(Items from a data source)
****************************************

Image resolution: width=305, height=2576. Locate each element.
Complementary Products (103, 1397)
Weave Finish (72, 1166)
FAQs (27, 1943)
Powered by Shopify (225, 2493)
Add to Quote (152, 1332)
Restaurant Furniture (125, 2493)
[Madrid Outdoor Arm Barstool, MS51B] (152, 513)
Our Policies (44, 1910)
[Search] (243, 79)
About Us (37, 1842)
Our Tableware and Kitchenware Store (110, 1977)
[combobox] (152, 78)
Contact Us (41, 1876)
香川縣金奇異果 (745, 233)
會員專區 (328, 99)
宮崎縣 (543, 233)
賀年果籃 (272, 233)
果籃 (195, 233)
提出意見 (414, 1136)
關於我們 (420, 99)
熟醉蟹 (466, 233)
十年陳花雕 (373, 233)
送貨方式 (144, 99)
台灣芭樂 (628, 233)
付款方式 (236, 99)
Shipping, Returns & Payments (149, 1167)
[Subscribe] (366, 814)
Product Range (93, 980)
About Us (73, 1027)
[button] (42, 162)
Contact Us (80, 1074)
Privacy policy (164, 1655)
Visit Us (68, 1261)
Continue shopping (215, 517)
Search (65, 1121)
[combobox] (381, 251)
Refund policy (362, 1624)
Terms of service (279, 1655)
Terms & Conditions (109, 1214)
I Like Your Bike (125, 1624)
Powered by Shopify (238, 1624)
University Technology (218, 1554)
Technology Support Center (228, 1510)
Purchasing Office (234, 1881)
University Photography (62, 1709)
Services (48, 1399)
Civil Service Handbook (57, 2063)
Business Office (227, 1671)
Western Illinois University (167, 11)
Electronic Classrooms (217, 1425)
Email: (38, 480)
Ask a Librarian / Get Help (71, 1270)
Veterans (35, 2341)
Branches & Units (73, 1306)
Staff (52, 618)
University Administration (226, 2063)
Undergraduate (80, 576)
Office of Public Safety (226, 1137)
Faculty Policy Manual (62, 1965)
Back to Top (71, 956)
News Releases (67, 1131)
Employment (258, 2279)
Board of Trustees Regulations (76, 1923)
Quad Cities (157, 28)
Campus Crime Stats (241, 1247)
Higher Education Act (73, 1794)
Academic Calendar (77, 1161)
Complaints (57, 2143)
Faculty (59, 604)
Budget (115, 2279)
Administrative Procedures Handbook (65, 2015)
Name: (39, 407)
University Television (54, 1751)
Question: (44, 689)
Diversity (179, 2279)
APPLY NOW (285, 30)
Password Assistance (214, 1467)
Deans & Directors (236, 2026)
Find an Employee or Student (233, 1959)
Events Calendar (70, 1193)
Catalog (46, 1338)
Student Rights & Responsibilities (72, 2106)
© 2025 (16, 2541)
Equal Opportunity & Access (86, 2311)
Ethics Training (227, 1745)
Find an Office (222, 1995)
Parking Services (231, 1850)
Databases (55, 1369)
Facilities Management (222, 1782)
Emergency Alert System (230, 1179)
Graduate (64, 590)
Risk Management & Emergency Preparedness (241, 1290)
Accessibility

****************************************

* Task instructions
Line by line, copy the data above exactly as it reads.

* Output for this task
Image resolution: width=305, height=2576. Locate each element.
Complementary Products (103, 1397)
Weave Finish (72, 1166)
FAQs (27, 1943)
Powered by Shopify (225, 2493)
Add to Quote (152, 1332)
Restaurant Furniture (125, 2493)
[Madrid Outdoor Arm Barstool, MS51B] (152, 513)
Our Policies (44, 1910)
[Search] (243, 79)
About Us (37, 1842)
Our Tableware and Kitchenware Store (110, 1977)
[combobox] (152, 78)
Contact Us (41, 1876)
香川縣金奇異果 (745, 233)
會員專區 (328, 99)
宮崎縣 (543, 233)
賀年果籃 (272, 233)
果籃 (195, 233)
提出意見 (414, 1136)
關於我們 (420, 99)
熟醉蟹 (466, 233)
十年陳花雕 (373, 233)
送貨方式 (144, 99)
台灣芭樂 (628, 233)
付款方式 (236, 99)
Shipping, Returns & Payments (149, 1167)
[Subscribe] (366, 814)
Product Range (93, 980)
About Us (73, 1027)
[button] (42, 162)
Contact Us (80, 1074)
Privacy policy (164, 1655)
Visit Us (68, 1261)
Continue shopping (215, 517)
Search (65, 1121)
[combobox] (381, 251)
Refund policy (362, 1624)
Terms of service (279, 1655)
Terms & Conditions (109, 1214)
I Like Your Bike (125, 1624)
Powered by Shopify (238, 1624)
University Technology (218, 1554)
Technology Support Center (228, 1510)
Purchasing Office (234, 1881)
University Photography (62, 1709)
Services (48, 1399)
Civil Service Handbook (57, 2063)
Business Office (227, 1671)
Western Illinois University (167, 11)
Electronic Classrooms (217, 1425)
Email: (38, 480)
Ask a Librarian / Get Help (71, 1270)
Veterans (35, 2341)
Branches & Units (73, 1306)
Staff (52, 618)
University Administration (226, 2063)
Undergraduate (80, 576)
Office of Public Safety (226, 1137)
Faculty Policy Manual (62, 1965)
Back to Top (71, 956)
News Releases (67, 1131)
Employment (258, 2279)
Board of Trustees Regulations (76, 1923)
Quad Cities (157, 28)
Campus Crime Stats (241, 1247)
Higher Education Act (73, 1794)
Academic Calendar (77, 1161)
Complaints (57, 2143)
Faculty (59, 604)
Budget (115, 2279)
Administrative Procedures Handbook (65, 2015)
Name: (39, 407)
University Television (54, 1751)
Question: (44, 689)
Diversity (179, 2279)
APPLY NOW (285, 30)
Password Assistance (214, 1467)
Deans & Directors (236, 2026)
Find an Employee or Student (233, 1959)
Events Calendar (70, 1193)
Catalog (46, 1338)
Student Rights & Responsibilities (72, 2106)
© 2025 (16, 2541)
Equal Opportunity & Access (86, 2311)
Ethics Training (227, 1745)
Find an Office (222, 1995)
Parking Services (231, 1850)
Databases (55, 1369)
Facilities Management (222, 1782)
Emergency Alert System (230, 1179)
Graduate (64, 590)
Risk Management & Emergency Preparedness (241, 1290)
Accessibility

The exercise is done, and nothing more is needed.